* EXERCISE *
Copy every record exactly, with nothing left out.

[Stored data entries]
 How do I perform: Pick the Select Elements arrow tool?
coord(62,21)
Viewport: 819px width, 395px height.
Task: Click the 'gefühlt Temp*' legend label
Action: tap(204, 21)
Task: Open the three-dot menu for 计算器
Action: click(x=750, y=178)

* TASK RESULT *
 How do I perform: Pick the Select Elements arrow tool?
coord(62,21)
Viewport: 819px width, 395px height.
Task: Click the 'gefühlt Temp*' legend label
Action: tap(204, 21)
Task: Open the three-dot menu for 计算器
Action: click(x=750, y=178)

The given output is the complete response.